だけど、普段感じることのない違和感を感じる。
「ねえ、昨日とアクセサリー同じじゃない?」
「んあ?」
シュリは昔からおしゃれで、趣味はネックレスなどを集めること。
だから、毎日色んなネックレスや指輪をつけてくるし、連続で同じアクセサリーはつけないのに、今日は昨日と同じものをつけている。
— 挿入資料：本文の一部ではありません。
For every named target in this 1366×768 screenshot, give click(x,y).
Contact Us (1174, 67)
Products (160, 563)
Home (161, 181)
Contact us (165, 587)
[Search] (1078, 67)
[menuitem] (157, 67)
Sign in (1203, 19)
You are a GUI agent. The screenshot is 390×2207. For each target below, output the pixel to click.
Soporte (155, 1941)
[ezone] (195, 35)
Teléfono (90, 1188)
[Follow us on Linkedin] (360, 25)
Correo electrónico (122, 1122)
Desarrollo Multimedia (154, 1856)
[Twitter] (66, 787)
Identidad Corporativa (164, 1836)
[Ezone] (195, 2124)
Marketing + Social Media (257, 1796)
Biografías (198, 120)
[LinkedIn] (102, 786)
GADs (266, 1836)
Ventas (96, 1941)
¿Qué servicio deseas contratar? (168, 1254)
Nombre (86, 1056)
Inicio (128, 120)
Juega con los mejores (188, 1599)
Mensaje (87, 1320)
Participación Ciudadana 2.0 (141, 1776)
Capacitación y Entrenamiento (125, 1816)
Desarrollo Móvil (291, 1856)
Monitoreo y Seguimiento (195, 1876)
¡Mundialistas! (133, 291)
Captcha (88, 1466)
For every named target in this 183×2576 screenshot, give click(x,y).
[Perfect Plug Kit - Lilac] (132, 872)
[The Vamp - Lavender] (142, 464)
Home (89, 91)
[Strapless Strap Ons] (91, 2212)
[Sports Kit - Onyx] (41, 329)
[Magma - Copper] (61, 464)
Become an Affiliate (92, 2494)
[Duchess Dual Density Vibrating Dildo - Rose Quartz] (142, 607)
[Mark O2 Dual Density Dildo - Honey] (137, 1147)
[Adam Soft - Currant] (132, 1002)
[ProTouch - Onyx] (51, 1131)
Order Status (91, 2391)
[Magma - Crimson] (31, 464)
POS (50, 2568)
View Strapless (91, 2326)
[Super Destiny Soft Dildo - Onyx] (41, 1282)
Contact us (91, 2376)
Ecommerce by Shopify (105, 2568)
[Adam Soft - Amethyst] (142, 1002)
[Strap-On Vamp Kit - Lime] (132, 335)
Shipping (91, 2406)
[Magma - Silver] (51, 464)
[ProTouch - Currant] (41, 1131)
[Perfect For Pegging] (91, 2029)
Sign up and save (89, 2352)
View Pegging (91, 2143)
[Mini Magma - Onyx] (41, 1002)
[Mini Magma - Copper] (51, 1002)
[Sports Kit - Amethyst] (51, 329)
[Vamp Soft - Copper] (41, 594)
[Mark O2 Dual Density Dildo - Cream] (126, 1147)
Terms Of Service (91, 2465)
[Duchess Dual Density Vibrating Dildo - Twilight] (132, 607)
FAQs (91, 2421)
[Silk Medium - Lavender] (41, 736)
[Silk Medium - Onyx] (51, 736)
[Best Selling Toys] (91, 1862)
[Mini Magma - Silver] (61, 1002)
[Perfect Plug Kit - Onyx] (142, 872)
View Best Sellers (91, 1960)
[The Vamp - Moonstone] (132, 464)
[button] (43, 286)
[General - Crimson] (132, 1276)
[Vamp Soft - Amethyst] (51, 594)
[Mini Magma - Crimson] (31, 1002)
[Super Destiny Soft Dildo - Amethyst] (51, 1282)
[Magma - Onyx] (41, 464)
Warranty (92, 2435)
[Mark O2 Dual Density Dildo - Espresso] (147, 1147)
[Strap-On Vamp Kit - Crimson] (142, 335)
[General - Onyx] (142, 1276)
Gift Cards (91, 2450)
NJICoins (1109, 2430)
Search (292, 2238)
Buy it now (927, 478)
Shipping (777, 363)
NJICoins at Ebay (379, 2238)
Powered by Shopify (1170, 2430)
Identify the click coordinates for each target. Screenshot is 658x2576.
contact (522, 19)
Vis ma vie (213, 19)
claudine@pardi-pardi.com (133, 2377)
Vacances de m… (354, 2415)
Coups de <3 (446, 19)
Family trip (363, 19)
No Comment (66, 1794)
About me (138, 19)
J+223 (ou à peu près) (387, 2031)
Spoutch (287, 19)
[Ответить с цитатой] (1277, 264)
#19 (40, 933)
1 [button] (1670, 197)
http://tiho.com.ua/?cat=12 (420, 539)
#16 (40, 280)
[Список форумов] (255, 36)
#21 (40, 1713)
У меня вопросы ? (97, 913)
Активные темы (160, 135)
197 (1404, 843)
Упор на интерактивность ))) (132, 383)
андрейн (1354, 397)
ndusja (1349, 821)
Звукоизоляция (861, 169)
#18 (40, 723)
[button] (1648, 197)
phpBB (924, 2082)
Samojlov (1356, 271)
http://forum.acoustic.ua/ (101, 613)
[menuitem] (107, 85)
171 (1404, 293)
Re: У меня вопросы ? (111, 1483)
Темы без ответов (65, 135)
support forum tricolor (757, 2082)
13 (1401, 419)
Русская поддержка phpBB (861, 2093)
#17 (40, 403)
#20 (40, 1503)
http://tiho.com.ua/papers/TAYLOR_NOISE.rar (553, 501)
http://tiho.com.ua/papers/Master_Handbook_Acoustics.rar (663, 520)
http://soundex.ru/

それに、いつもつけている香水にまじって、甘い香りが香ってくる。
もしかして‥‥‥。
「昨日、咲ちゃんち泊まったの?」
恐る恐るきいてみれば、その大きな目をふにゃりと下げて、チャームポイントの八重歯を覗かせた。
「うん」
笑ってるかお、大好きだったのに今はそれが辛い。
「そ‥‥っかぁ。あは」
「どした?」
今までだって女の子の家に泊まるとか、えっちしてんのとか初めてじゃないし、きいたこともあるのに、咲ちゃんとってのが辛かった。
いつもと違う甘い香りも咲ちゃんのものなんだね。
今にも泣き出しそうな顔を隠すように
全力で笑う。
「なんもねぇっつーの!ばあか」
ああ、辛い。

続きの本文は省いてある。